I don’t even think George Lopez is funny but he still seems to be a likable guy. And I’m not just saying that so I don’t look racist. Okay actually I am. Because I’m incredibly racist. The truth is I’m pretty sure I saw George Lopez steal my car radio one time. Him and Denzel Washington.
UPDATE - not one single person emailed to tell me i had ‘snadra’ in the headline for like 3 hours, but im okay with that because the last thing i want is people emailing me every time my spelling or punctuation or grammar set a new low.
By brendon April 09, 2010 @ 12:05 PM
Jesse James has three kids, two with his porn star ex-wife who just got out of jail, but she lost custody and Jesse is in rehab, so that means the kids are practically orphans.
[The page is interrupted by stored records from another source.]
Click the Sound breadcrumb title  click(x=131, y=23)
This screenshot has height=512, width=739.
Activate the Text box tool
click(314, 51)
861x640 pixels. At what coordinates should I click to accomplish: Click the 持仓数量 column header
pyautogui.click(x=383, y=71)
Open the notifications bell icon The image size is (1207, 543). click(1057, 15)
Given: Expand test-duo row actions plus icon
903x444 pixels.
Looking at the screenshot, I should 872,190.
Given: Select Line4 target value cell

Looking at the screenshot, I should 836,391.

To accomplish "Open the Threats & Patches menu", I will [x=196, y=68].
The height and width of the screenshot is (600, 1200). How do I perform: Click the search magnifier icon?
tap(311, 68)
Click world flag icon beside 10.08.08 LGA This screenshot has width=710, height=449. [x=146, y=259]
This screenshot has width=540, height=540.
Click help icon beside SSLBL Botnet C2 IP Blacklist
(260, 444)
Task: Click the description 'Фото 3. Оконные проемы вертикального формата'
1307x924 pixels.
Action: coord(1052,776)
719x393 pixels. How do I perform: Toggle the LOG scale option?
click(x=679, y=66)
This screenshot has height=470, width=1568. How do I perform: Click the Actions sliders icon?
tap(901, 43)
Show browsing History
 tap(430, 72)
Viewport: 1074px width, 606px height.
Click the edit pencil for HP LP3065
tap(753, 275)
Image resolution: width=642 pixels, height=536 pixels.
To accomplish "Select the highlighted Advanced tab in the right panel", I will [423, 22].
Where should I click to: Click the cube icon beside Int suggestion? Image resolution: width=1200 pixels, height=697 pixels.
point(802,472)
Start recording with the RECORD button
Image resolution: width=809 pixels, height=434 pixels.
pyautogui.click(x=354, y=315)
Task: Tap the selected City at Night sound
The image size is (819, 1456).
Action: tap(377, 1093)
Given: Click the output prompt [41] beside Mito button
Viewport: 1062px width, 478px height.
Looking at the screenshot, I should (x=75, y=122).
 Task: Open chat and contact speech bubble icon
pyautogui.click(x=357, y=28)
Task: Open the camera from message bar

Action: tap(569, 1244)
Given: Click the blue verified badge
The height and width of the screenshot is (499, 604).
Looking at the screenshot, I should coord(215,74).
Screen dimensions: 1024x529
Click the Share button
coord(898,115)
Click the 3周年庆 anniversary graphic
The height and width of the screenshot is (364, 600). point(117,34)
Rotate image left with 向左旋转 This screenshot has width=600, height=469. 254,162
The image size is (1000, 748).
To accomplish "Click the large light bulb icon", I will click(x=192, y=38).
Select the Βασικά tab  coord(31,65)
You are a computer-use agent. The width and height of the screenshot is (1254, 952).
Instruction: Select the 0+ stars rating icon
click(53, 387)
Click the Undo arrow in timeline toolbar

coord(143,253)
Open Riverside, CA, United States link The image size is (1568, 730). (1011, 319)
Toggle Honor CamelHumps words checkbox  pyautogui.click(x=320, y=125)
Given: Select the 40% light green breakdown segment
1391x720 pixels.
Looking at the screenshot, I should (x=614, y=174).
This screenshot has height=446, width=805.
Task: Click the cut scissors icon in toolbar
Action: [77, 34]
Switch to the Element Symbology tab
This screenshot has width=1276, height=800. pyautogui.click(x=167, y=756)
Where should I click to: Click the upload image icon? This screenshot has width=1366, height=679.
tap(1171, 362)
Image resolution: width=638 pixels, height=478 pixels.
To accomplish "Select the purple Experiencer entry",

But then Sandra Bullock saw them in the rain, and she brought them home and raised them and then they played football.
We’re told all three kids — Sunny, Chandler and Jesse, Jr. — are all with Sandra.
Our sources say Sandra is not living at her Hollywood Hills home, which has become paparazzi central for more than a week.
One source very familiar with the situation tells TMZ, “It’s a positive sign about Sandra’s relationship with Jesse.” The source would not elaborate.
Sandra must be really nice. If someone cheated on me the way this jackass cheated on her, I’d take those bastard kids and sell them in an auction on the internet. And I don’t mean one of the classy auctions like in that Liam Neeson movie. I mean one of the sleazy ones. The kind in Spanish.
By brendon April 08, 2010 @ 10:21 AM
Sandra Bullock has already issued a statement denying that she ever made a sex tape, and the source of the rumor went on Opie and Anthony yesterday and back-peddled his ass off, and now Jesse James tells People pretty much the same thing Sandra did.
While Bullock denied an Internet report of such a sex tape, James has broadened the denial to also include an online story claiming he’s in at least a dozen sex tapes with other women featuring Nazi-themed paraphernalia.
“The claims of sex tapes are untrue and completely fabricated,” says a rep for James.
I heard someone say they believed the Sandra Nazi sex tape story because, until Thanksgiving, no one ever reported anything bad about Tiger Woods either. As if that’s how “proof” works. Apparently if a black male athlete in Florida cheats on his wife, then that means a white female actress in California is getting a shotgun shoved up her ass and filming it. See? It’s the exact the same thing. I can barely even tell the two stories apart. So Tiger made a Nazi sex tape with Sandra? Wait, start over.